Zipp merges two wheelsets into one with the new 353 NSW
Today Zipp has announced the 353 NSW, a new mid-depth flagship wheelset that borrows the inspired-by-whales sawtooth rim shaping of the 454 NSW and merges it with many of the fast ideas found in the fresh 303 Firecrests.
The outcome is a wheelset that’s even lighter, faster, more stable, and quite a bit more expensive than Zipp’s 303 Firecrest. And much like the Firecrest, the new 353 NSW is only available for use with disc brakes and tubeless tyres.
Zipp’s lightest tubeless wheelset yet
The new 353 NSWs feature a 45 mm-deep rim profile front and rear, 5 mm deeper than the comparable 303 Firecrest, and 8-13 mm shallower than the 454 NSW (depending on front or rear). We’ve previously covered the undulating rim shape first seen on the 454 NSW, but the basics are that the unmistakable sawtooth pattern helps smooth the airflow versus a more traditional shape, and in turn, the wheel is more stable for a given depth.
Zipp combines the undulating rim shape with its shark-fin-inspired “HexFin ABLC dimple Pattern”, a successor to golf-ball-like dimpling that aims to further reduce drag.

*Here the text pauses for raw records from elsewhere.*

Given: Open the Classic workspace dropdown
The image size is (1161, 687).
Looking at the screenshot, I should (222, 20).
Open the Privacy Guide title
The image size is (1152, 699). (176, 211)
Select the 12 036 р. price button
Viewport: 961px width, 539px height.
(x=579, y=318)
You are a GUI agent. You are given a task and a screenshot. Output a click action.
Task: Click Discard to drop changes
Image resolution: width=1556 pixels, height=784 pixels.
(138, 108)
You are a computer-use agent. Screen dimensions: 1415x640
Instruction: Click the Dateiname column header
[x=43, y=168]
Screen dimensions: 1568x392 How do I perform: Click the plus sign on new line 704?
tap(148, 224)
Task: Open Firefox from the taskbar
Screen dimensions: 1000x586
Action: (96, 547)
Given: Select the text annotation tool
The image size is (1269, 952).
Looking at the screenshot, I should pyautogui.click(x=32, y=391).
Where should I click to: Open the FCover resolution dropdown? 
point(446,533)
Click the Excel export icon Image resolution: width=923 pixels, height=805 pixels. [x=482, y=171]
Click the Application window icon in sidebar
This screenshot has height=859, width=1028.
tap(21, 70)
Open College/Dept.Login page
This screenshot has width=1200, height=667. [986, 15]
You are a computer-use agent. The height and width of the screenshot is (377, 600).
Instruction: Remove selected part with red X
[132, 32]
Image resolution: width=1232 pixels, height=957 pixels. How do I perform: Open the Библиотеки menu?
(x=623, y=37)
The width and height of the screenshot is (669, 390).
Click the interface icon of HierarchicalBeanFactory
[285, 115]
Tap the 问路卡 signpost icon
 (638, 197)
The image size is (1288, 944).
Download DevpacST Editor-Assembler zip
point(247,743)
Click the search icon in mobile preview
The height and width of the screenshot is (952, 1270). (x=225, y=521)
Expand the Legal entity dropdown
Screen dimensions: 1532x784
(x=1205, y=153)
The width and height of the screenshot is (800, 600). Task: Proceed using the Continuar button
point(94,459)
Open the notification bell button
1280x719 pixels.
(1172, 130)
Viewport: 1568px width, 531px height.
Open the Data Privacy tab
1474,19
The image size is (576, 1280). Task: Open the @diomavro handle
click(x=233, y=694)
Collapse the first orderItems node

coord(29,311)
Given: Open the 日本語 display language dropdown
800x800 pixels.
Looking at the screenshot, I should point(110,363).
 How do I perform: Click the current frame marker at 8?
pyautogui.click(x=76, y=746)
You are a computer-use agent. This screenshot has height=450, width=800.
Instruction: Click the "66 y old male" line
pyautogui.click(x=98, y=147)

Following in the steps of Zipp’s other recent releases, the 353 NSW moves to a disc-specific and wide hookless rim that must be used with tubeless clinchers (tubes can be used inside, but the tyre must be tubeless-compatible). Matching the 303 Firecrests, the internal and external rim widths sit at 25 and 30 mm respectively.
This move to hookless rims currently limits your tyre choices and comes with a maximum allowable pressure of just 72.5 psi (5 bar), however Zipp is confident in the benefits it introduces. That wider rim and lower running pressures bring reduced rolling resistance. The transition from the tyre to the rim is flatter for improved aerodynamics. And the lack of a bead allows for a lighter and stronger rim to be produced due to more consistent control of resin distribution.
Zipp says the wheels are fastest with 28 mm rubber, however according to the recently updated ETRTO tyre guidelines they can be run with anything from 25 to 65 mm tyres. Zipp doesn’t recommend these for mountain bike use, but the brand does say they’re well up to the task of gravel (assuming you don’t mind scratching such premium wheels).
Despite that slightly deeper and more involved rim profile, the 353 NSWs are 100 grams lighter than the already-light 303 Firecrests. In the lightest configuration (XDR freehub, no rim tape or valves), Zipp claims the 353 NSWs weigh just 1,255 g (580 g front, 675 g rear). That figure is made all the more impressive when you consider a 33 mm-deep, 26 mm-wide and tube-only wheelset like the Roval Alpinist weighs just 20-30 g less.
A price to match
The new hoops spin with Zipp’s own updated Cognition V2 hubs which offer a re-engineered “axial clutch” freehub engagement mechanism that’s said to offer faster pick up (54T), lower friction, and improved durability versus the original Cognition hubs. Where the original Cognition hub used magnets to disengage the mechanism, the new design moves to a vastly simpler (and easier to service) Sylomer spring assembly. This new V2 hub assembly is not cross-compatible with the original Cognition hub.
Zipp laces these up with Sapim CX-Ray bladed stainless spokes and external aluminium nipples. The wheels are available with either Shimano HG or SRAM XDR freehub bodies, while Campagnolo users can order the necessary body separately.
The 353 NSWs sit at the top of the hierarchy alongside the 454 NSWs and that means there’s a hefty pricetag to match the lowly weight. Front and rear wheels are sold individually, but you can expect to pay US$4,000 / £3,200 / €3,600 / AU$6,027 for a matching pair.
No doubt the technology that’s inspired by whales but weighs more like a jellyfish is going to be unaffordable to most. If the price is frightening to you then keep in mind that Zipp also offers the vastly more affordable 303 Firecrest and the even-cheaper 303-S.
Edit: Article updated with new information about the revised rear hub.